**Consignes et exigences**
Poursuivez le texte sur le consommateur activiste en reprenant juste après sa dernière phrase.

**Extrait du document**
# # # # #

Le point de vue de l’oeil de l’Observatoire Cetelem
APRÈS LE CONSOMMATEUR ACTEUR, ANIMÉ PAR LA QUÊTE D’UNE OFFRE QU’IL POURRAIT PERSONNALISER, PUIS LE CONSOMMATEUR AUTEUR QUI SOUHAITE CO-CONCEVOIR AVEC LES MARQUES CE QU’ELLES LUI DESTINENT, PLACE DÉSORMAIS AU CONSOMMATEUR ACTIVISTE, ULTIME FIGURE DE LA CONSOMMATION POST-MODERNE.
Le consommateur activiste est d’abord un activiste.
Il souhaite agir et la consommation est son arme.
Agir pour les siens, pour les autres, pour son environnement comme pour sa planète qui est aussi la nôtre.
C’est peu dire que le consommateur activiste est déterminé.
Déterminé à modifier les règles du jeu actuelles plutôt qu’attendre les grands soirs avec leurs promesses de nouveau monde. Déterminé, aussi, à montrer que sa génération est la première à avoir pris conscience des limites et des dangers d’une course permanente au toujours plus.
Le consommateur activiste est un consommateur engagé qui souhaite que ses combats soient entendus et reconnus. Car agir, aujourd’hui, c’est se voir agir.
Il ne s’agit pas pour autant de militer contre la consommation ou de la dénoncer comme il y a cinquante ans lorsque sa logique d’expansion sans limites se trouva, pour la première fois, confrontée à la crise économique.
Mais de créer les conditions pour faire émerger une nouvelle forme de consommation. Plus responsable, plus proche de ses véritables désirs que des impératifs de nouveauté permanente et animée par l’idée de faire circuler les biens pour que chacun puisse en profiter plutôt que de les accumuler au profit de sa seule jouissance.
Le consommateur activiste n’a pas renoncé à la consommation.
Là réside son originalité. Face à un pouvoir d’achat entravé, il n’a pas décidé (comme d’autres en d’autres temps) de se résigner, en consommant moins ou en renonçant à une partie de son plaisir, mais de consommer autrement. La consommation individuelle se conjugue désormais aux temps pluriels. Après « Je consomme, donc je suis », voici le temps du « Je consomme, donc nous sommes ».
Toujours critiquée pour ses excès et son penchant à activer des désirs qui n’auraient rien demandé, la consommation se retrouve donc aujourd’hui au coeur du changement.
C’est par la consommation que la consommation se réinventera. C’est par une consommation plus solidaire, plus responsable et plus consciente des enjeux énergétiques et écologiques de la planète que l’on pourra, peut-être, réussir à la préserver. Qui l’aurait cru ?
De nouvelles figures consommatoires voient ainsi le jour, mues par la motivation de consommer autrement.
Consommer pour défendre son environnement et affirmer ainsi sa citoyenneté. Consommer sans renoncer malgré un pouvoir d’achat tendu. Et même consommer sans dépenser, ultime figure paradoxale et preuve de l’état d’innovation dans lequel se trouve aujourd’hui la consommation.

# # # # #

**Données fournies**
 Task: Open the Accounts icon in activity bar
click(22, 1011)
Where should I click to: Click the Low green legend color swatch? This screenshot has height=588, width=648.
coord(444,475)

# # # # #

**Réponse rédigée**
En voici quelques illustrations repérées au fil du temps par l’OEil de l’Observatoire Cetelem au cours de ces derniers mois.
CONSOMMER POUR DÉFENDRE SON ENVIRONNEMENT
Consommer mieux, c’est prendre conscience des enjeux de sa consommation.
Préserver une filière, un métier, un savoir-faire, voire l’activité d’une région offre de nouvelles raisons d’acheter.
• À Rouen, Caen, Le Havre et Paris (19), Le Local se présente comme un magasin de vente directe de produits fermiers pour proposer des produits locaux au juste prix.
• À Colmar, sur la route de Neuf-Brisach, six agriculteurs qui ont repris un ancien magasin Lidl, rebaptisé Coeur Paysan, proposent en direct leurs produits, tous originaires d‘Alsace. Trente producteurs, reconnaissables à leur tablier vert, sont associés au projet comme actionnaires de l’entreprise et doivent passer au moins deux demi-journées par mois au magasin.
Proposer une expérience de vente directe de produits agricoles aux urbains est autant une initiative économique qu’un acte symbolique qui vient témoigner d’une envie actuelle d’initier de nouveaux modèles. En proposant des prix justes plutôt que des prix bas afin de défendre une production et des traditions locales, ces enseignes incitent leurs clients à prendre de la distance par rapport à la seule préoccupation prix pour s’interroger sur la valeur des choses et favorisent une prise de conscience des origines des produits. En se présentant comme des communautés de producteurs, elles font aussi la preuve qu’un autre mode de fonctionnement est possible pour le commerce puisque ici, chacun de ses membres contribue autant à l’approvisionnement du magasin qu’à son animation, à sa gestion et même à la diffusion du savoir agricole.
Lancée à la fin de l’année dernière, la Carte Française se présente comme la première carte-cadeau du Made in France. Il s’agit d’une carte prépayée pouvant être utilisée auprès de plus de quatre-vingts marques hexagonales, en ligne ou en boutique.
Tous les secteurs du Made in France sont représentés et sont autant concernées les marques connues que celles en quête de notoriété.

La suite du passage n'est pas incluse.